Damit war die 5.Gojukai WM eröffnet und der erste Tag stand für die Schweizer unter einem guten Stern, denn in der Disziplin Kata Damen Junioren erkämpfte sich Zuzana Taska aus Bern den 3. Platz. Danach war Hochstimmung im Schweizer Lager und angriffslustig erwartete man den zweiten Tag der ebenfalls mit einem Highlight aus Schweizersicht in die Geschichte einging sollte, denn in der Disziplin Kata Senioren Damen holte die Bernerin Doris Berger den Weltmeistertitel den sie sich mit Ausdruck und präziser Technik gegen Italien überzeugend verdient hatte. Mit diesen top Ergebnissen war man sehr gespannt, was nun der letzte Tag noch bringen mochte.

Kata Team

So begann der Sonntag in der Disziplin Team Kata bis 2. Dan für das Team aus Graubünden/Ilans mit einem Bronze Regen. Der Stern stand wieder hoch für das Schweizerlager. In Bunkai Kata war Asien mit Indonesien und Japan der Anwärter für die Medaillen Ränge. Das war der Moment auf den Horst Baumgürtel seit 15 Jahren gewartet hat, der Kampf um Gold. Die Schweizer mussten den Takt angeben und als erstes Team bereits in der ersten Runde gegen Indonesien starten. Beide Teams zeigten die höchste und schwierigste Bunkai Kata, Suparimpai, da wehten die roten Fahnen für die Schweiz. Japan Stand mit der Schweiz im Finale.
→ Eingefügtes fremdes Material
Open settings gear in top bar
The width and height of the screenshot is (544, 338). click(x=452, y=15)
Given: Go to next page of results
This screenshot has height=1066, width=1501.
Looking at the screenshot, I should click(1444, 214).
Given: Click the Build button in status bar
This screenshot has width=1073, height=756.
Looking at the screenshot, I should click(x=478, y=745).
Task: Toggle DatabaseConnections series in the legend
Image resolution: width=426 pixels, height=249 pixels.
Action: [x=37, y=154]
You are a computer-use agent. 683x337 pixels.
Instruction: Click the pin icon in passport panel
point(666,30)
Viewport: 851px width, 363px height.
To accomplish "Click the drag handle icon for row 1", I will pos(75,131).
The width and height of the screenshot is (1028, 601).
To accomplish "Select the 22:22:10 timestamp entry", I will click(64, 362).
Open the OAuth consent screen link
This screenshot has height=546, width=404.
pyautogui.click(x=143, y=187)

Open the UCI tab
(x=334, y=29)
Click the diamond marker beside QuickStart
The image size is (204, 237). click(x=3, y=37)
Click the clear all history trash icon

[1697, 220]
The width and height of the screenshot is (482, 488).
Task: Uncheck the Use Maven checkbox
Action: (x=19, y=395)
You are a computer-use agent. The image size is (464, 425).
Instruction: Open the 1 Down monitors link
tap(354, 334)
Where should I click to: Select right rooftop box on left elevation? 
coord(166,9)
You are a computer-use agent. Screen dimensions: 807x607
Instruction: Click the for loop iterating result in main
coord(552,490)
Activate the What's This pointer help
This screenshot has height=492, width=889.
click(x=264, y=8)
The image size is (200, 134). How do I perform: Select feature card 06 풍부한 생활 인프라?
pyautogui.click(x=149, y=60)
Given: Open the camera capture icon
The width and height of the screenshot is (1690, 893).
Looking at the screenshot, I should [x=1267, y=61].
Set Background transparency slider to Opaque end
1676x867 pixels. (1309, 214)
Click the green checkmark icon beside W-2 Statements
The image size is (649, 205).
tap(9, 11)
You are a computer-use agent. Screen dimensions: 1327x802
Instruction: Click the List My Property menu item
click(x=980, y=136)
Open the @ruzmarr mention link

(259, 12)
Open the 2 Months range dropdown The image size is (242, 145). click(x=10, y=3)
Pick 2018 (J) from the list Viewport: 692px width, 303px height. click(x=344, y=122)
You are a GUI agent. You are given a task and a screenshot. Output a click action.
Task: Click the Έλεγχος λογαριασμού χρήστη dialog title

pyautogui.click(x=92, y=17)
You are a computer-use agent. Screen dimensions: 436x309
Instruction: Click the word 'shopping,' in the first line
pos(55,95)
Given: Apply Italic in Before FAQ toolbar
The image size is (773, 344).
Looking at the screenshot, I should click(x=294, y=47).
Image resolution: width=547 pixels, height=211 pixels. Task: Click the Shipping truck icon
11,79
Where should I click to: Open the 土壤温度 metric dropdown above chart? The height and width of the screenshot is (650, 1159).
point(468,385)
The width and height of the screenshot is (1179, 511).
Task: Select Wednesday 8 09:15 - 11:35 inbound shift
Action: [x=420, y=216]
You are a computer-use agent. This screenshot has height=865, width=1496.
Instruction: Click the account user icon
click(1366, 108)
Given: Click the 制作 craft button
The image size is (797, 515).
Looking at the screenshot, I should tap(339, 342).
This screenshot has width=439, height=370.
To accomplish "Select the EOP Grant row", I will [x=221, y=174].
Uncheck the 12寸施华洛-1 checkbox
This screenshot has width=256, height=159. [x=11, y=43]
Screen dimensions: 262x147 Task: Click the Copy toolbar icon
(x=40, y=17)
Der Krimi war perfekt! Zum dritten Mal Stand die Schweiz im Finale gegen Japan. Horst Baumgürtel mit 46 Jahren und seinem langjährigen Schüler und Bunkai Partner Domenic Lanicca standen nun den die jungen dynamischen Japaner auf der Finalkampffläche gegenüber. Hauptkampfrichter war Futawatari Masahiko, der Japaner der vor 15 Jahren an der ersten WM gegen Horst Baumgürtel in Tokyo gewonnen hatte und dessen Schüler nun ebenfalls im Finale stand. Die Schweizer gaben nun 100% und setzten alles auf eine Karte. Nur ein Handgrifffehler konnte bereits den zweiten Platz bedeutete. Einmalmehr zeigten sie Nerven und boten eine realistisch angewandte Bunkai Kata die auf viel Erfahrung im Bereich des Budo schliessen liess, was das japanischeTeam trotz sauberen Techniken nicht bieten konnte. Hauptkampfrichter Futawatari Futawatari erhob die rote Fahne. Die Schweiz war endlich Weltmeister!

Kumite Elite

Im Kumite war neben Iran, Australien und Süd Afrika, Japan der Top Favorit mit dem es aus Schweizersicht nicht zu spassen war. So konnte Japan in allen vertretenen Gewichtsklassen Medaillen aufweisen, wobei der Matador an dieser WM der grossgewachsene Japaner Ito san war. Ein guter Freund von Horst Baumgürtel mit dem er sich diesen Sommer in Japan für die WM vorbereitete. Er wusste zu Berichten, dass Ito san trotz einem ausgedrehten Knie, schon verletzt zur WM kam, was seine Leistung noch mehr würdigt. Trotz guter Leistung konnte sich schlussendlich nur Markus Wüthrich behaupten. Durch seine tollen Fuss und Schlagkombinationen, seiner lockeren kontrollierten Haltung, war für alle Zuschauer ein Kumite der Sonderklasse. Markus Wüthrich konnte sehr überlegen den 3. Platz für sich entscheiden.